- Opening Delimiter -
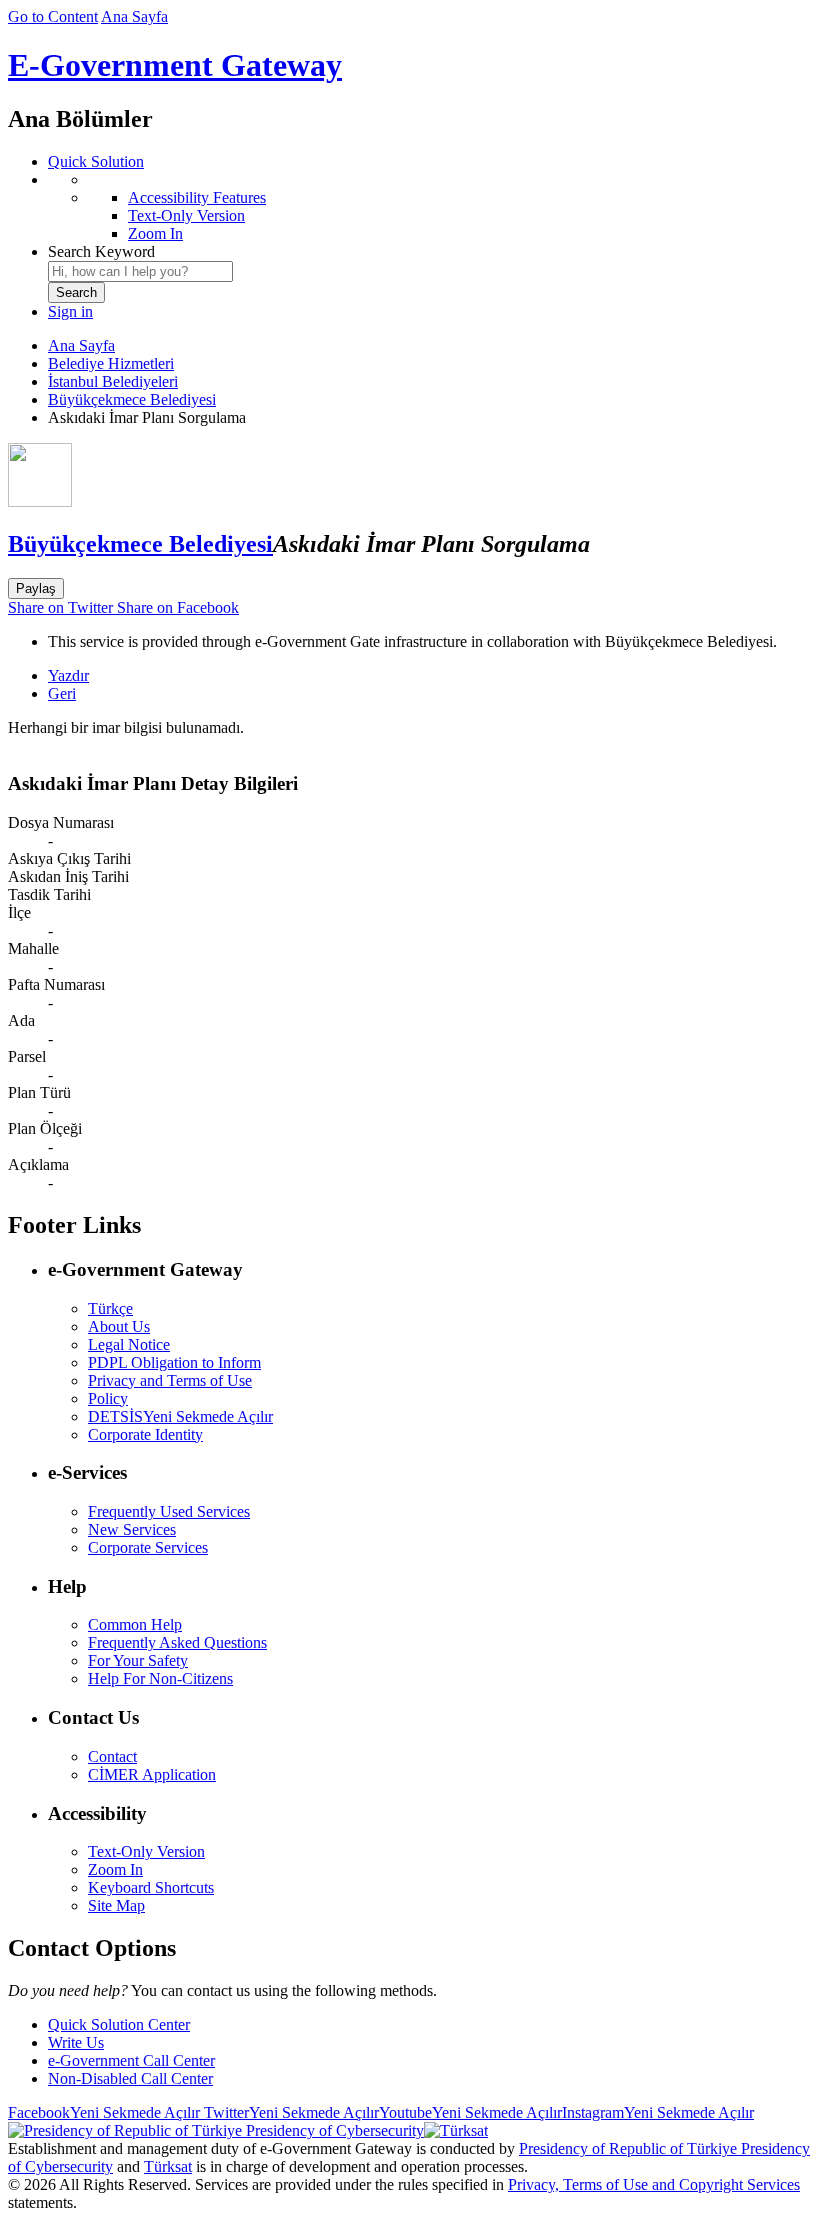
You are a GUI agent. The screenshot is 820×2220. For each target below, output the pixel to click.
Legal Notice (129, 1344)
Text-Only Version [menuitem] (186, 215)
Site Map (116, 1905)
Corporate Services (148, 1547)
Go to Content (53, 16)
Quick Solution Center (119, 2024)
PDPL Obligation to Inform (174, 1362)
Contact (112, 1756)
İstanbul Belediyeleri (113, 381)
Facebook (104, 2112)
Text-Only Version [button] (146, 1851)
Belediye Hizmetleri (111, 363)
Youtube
- Closing Delimiter -
WHAT TO PRODUCE: Pictures stay out; the data above is to be returned exactly.

WRITTEN SOLUTION:
You are a GUI agent. The screenshot is 820×2220. For each target below, output the pixel to click.
Legal Notice (129, 1344)
Text-Only Version [menuitem] (186, 215)
Site Map (116, 1905)
Corporate Services (148, 1547)
Go to Content (53, 16)
Quick Solution Center (119, 2024)
PDPL Obligation to Inform (174, 1362)
Contact (112, 1756)
İstanbul Belediyeleri (113, 381)
Facebook (104, 2112)
Text-Only Version [button] (146, 1851)
Belediye Hizmetleri (111, 363)
Youtube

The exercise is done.